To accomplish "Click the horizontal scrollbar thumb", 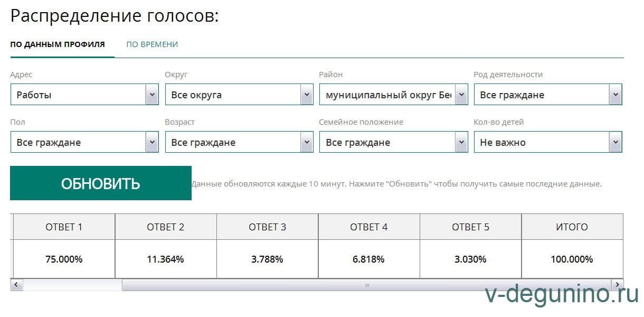I will 366,285.
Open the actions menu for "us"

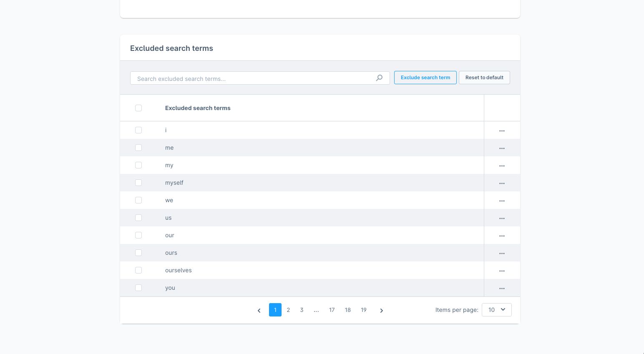pyautogui.click(x=502, y=218)
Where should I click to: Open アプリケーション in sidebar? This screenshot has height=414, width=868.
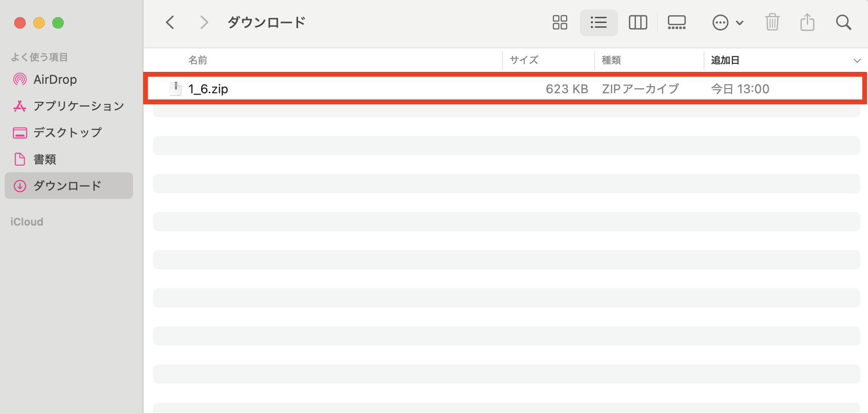tap(78, 106)

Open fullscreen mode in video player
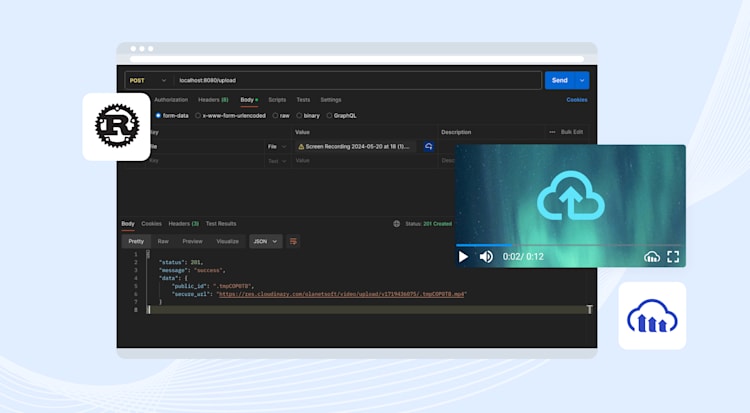(673, 257)
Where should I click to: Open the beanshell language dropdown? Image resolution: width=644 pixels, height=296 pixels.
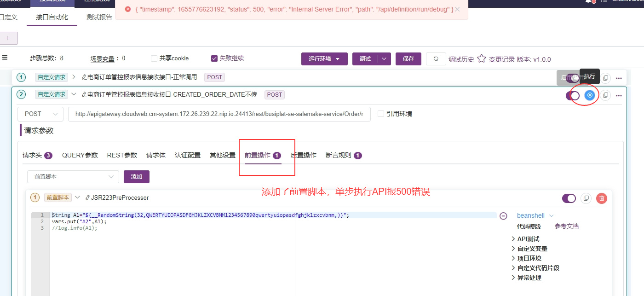(534, 215)
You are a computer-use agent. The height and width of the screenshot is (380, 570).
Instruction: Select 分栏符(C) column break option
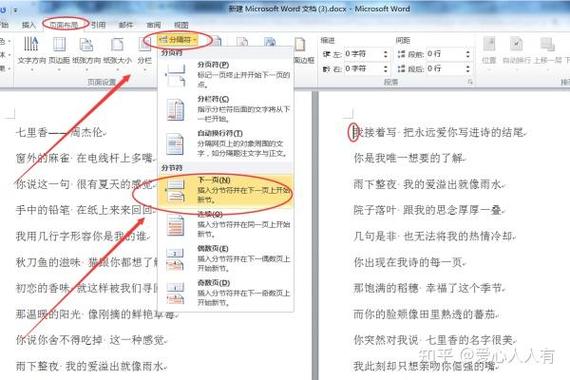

------

### EXERCISE
The copy you give must run from the line containing "Open fullscreen mode in video player" through the last line of the records, exactly, with the pictures left out.

### EXPECTED ANSWER
Open fullscreen mode in video player
(673, 257)
Where should I click to: Open the beanshell language dropdown? Image resolution: width=644 pixels, height=296 pixels.
(534, 215)
You are a computer-use agent. The height and width of the screenshot is (380, 570).
Instruction: Select 分栏符(C) column break option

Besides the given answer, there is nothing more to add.